KEYES: Based upon my analysis of his voting record, because that's what I had to go through and look at before I made this choice--take, for example, the issue of abortion, the issue of principle that so clearly divides us. In the Senate of the United States, there was a vote taken, 98-0, to stop the practice of live-birth abortion--that is, if a baby is born alive in the course of some abortion procedure, they had been setting it aside, letting it die. And there was a bill that was against this practice, and 98 to nothing, liberal Senators like Ted Kennedy and Barbara Mikulski, as I recall, they voted to stop this heinous practice. When the same issue came before the State Senate here in Illinois, Barack Obama refused to support a bill, he voted against it, to stop the same heinous practice.

I mean, this is a form of extremism that I think most Americans are totally unused to, and that has been the hallmark of his career.

MALZBERG: I want to go back to one thing you said, and then I'm going to let you go. I know you're on a tight schedule in what you're going to talk about with Stephanopolous later--and you previewed a little bit here. Do you think that's groundbreaking, in a sense? I mean, it seems common sense, but it's not talked about much. I mean, just because you're both African American--not only are your views different, but, as you put it, you come from different backgrounds with different upbringing, and it does differentiate you two, not only for what you believe in now, but how you got to that point.
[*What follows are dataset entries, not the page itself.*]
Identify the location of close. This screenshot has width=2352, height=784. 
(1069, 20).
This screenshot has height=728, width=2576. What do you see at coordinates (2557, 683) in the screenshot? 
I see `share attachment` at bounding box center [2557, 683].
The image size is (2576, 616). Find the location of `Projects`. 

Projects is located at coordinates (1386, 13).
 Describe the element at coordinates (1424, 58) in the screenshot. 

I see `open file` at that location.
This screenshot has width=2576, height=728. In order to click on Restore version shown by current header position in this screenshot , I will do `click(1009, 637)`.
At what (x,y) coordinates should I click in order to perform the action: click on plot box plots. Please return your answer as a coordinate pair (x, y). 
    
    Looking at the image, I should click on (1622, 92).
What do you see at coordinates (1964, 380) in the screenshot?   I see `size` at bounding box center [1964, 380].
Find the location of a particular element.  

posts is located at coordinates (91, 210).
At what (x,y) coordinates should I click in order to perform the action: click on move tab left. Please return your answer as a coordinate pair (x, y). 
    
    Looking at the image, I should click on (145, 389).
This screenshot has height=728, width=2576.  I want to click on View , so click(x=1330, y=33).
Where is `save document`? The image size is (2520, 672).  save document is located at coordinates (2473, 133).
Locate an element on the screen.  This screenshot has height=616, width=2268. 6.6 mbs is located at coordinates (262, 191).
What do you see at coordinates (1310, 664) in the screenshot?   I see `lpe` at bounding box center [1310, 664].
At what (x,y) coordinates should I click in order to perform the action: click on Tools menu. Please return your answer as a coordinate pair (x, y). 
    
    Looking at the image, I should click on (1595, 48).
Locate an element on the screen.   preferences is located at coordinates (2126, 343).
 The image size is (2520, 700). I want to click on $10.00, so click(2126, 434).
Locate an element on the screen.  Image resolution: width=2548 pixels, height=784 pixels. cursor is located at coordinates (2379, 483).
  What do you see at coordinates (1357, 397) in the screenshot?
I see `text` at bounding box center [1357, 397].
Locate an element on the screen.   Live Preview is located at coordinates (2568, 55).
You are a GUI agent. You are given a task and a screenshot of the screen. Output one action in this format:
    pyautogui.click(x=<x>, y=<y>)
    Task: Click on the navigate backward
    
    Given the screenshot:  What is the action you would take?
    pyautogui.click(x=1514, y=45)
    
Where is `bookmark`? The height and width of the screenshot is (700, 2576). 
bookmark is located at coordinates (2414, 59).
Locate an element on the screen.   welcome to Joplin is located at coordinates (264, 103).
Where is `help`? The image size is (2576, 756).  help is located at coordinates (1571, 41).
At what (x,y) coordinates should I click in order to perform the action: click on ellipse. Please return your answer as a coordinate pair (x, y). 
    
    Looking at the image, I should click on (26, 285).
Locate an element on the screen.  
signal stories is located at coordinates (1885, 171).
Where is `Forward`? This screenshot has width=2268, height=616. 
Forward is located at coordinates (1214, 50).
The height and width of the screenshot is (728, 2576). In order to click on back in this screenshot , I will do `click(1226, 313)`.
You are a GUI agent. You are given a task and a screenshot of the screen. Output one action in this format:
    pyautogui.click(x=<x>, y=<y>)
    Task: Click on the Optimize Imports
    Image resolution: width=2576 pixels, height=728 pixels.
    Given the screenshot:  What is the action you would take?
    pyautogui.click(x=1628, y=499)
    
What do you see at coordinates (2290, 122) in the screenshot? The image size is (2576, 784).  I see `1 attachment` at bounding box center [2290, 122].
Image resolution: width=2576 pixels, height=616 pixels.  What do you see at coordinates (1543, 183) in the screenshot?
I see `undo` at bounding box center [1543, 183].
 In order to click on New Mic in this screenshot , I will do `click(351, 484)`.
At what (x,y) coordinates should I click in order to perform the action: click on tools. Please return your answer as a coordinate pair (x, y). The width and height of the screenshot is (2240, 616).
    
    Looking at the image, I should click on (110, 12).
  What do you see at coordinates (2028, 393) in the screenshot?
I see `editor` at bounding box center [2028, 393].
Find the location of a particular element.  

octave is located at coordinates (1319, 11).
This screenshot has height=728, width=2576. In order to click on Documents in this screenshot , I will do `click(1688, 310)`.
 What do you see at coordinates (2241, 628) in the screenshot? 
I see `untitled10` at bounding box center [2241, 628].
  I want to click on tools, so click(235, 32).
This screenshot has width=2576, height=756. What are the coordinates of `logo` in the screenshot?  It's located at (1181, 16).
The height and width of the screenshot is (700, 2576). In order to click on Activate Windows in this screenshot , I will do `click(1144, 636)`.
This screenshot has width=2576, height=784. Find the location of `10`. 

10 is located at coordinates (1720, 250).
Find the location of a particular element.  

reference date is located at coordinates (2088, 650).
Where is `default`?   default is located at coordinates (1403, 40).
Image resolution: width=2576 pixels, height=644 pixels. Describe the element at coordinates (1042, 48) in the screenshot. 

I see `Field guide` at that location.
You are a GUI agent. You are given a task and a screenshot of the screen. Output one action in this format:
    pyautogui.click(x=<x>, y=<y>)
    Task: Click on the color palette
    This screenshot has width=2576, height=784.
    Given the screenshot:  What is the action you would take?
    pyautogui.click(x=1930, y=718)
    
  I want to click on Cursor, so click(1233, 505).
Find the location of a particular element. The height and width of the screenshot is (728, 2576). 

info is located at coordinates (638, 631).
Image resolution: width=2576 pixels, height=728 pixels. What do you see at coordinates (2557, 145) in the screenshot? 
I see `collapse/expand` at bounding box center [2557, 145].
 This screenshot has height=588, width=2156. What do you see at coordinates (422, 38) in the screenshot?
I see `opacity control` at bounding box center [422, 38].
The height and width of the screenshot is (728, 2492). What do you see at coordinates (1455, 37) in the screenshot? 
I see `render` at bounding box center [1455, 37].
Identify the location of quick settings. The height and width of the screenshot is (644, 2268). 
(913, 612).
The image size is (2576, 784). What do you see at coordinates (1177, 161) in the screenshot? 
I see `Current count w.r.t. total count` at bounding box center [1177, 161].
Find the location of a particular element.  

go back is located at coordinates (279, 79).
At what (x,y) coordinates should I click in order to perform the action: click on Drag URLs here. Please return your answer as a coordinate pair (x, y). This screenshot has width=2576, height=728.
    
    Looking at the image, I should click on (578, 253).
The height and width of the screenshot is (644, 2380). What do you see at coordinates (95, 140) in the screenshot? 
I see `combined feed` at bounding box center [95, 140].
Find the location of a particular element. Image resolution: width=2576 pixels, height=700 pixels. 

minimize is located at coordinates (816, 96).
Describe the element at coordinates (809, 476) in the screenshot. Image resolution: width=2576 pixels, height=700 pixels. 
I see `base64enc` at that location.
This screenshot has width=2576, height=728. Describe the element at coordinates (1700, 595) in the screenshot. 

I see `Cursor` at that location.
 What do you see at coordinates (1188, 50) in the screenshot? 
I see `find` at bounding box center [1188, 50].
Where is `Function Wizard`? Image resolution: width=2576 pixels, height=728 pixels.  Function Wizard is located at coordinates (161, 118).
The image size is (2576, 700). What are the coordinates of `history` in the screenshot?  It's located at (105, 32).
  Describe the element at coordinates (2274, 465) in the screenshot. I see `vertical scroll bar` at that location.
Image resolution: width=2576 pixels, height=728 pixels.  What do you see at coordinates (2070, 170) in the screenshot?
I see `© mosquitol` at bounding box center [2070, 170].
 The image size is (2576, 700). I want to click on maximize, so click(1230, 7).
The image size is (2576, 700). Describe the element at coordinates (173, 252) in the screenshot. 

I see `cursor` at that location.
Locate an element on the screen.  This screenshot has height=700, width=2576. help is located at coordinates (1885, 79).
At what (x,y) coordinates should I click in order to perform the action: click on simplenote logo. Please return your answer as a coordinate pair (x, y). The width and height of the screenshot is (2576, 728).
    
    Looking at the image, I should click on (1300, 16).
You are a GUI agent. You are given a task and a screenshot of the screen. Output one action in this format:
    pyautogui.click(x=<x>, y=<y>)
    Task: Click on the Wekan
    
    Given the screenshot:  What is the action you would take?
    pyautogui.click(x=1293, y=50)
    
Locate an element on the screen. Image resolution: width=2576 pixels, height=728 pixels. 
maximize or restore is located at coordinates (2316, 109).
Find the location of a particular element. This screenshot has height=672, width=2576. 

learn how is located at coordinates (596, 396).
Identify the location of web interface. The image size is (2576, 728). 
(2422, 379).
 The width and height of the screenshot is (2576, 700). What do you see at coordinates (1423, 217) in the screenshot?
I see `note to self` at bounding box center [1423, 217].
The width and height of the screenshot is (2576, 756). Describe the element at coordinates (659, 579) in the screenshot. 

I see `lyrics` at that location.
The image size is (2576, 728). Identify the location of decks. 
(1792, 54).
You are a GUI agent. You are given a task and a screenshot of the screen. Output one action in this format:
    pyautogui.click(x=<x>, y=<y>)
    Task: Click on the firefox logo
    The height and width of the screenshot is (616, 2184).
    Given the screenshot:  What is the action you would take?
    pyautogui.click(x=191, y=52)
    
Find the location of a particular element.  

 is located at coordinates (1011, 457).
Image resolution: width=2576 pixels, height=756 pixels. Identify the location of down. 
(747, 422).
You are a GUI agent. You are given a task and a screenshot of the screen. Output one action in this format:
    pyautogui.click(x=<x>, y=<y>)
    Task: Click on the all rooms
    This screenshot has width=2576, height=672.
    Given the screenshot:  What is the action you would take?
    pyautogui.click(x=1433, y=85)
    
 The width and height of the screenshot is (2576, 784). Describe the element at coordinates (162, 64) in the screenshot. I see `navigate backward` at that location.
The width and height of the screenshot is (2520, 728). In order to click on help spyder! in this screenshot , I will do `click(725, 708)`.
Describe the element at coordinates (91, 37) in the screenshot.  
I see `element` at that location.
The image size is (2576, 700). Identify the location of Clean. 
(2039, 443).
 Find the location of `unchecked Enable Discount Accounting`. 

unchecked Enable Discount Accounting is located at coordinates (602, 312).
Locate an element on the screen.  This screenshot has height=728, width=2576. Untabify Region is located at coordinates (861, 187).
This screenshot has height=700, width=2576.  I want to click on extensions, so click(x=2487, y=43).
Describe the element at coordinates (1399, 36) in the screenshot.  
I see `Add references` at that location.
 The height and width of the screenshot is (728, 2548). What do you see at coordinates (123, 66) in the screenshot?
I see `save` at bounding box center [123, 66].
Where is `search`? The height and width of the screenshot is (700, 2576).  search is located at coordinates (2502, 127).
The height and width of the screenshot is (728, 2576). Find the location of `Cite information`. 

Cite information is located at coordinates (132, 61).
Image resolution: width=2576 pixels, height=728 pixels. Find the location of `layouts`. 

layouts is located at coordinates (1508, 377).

KEYES: Well, I think it does make a difference, or otherwise I wouldn't have observed it, but I don't think it's just an incidental one; I think it's essential. I think that my slave heritage has been an important constitutive element of who I am. And the heritage that springs from it, in terms of segregation and discrimination and all of this, this is something that has been borne particularly by the descendants of slaves in this country, and we all know it.

And I think that that makes a tremendous difference in terms of how you think about the issues, particularly, by the way, the fundamental issues of justice, because my whole way of looking at the world was affected by the encounter I had as a very young person with the reality of slavery. It broke my heart, and that heartbreak, I think, has been my whole lifetime in healing--and it hasn't healed yet, because you see still in this world, like the assault against innocent babes in the womb. The truth is that the principle of injustice that assaulted my ancestors still operates in the world, and we must still think about it and fight against it.

MALZBERG: And, of course, Obama born to a Kenyan and, I believe, a white American female--you believe without that history cannot feel what you feel to that extent?

KEYES: Well, I wouldn't want to make any judgments, but I think that folks need to think about this, because the contrast in our views is related to the fact that I have been wrestling with something all my life that perhaps he hasn't had to take as seriously.

MALZBERG: All right. Alan Keyes, we wish you luck, sir. We'll have you back. Thank you for your time this morning.

KEYES: Thank you very much. Bye-bye.

MALZBERG: Bye-bye. Alan Keyes, ladies and gentlemen. I'm Steve Malzberg.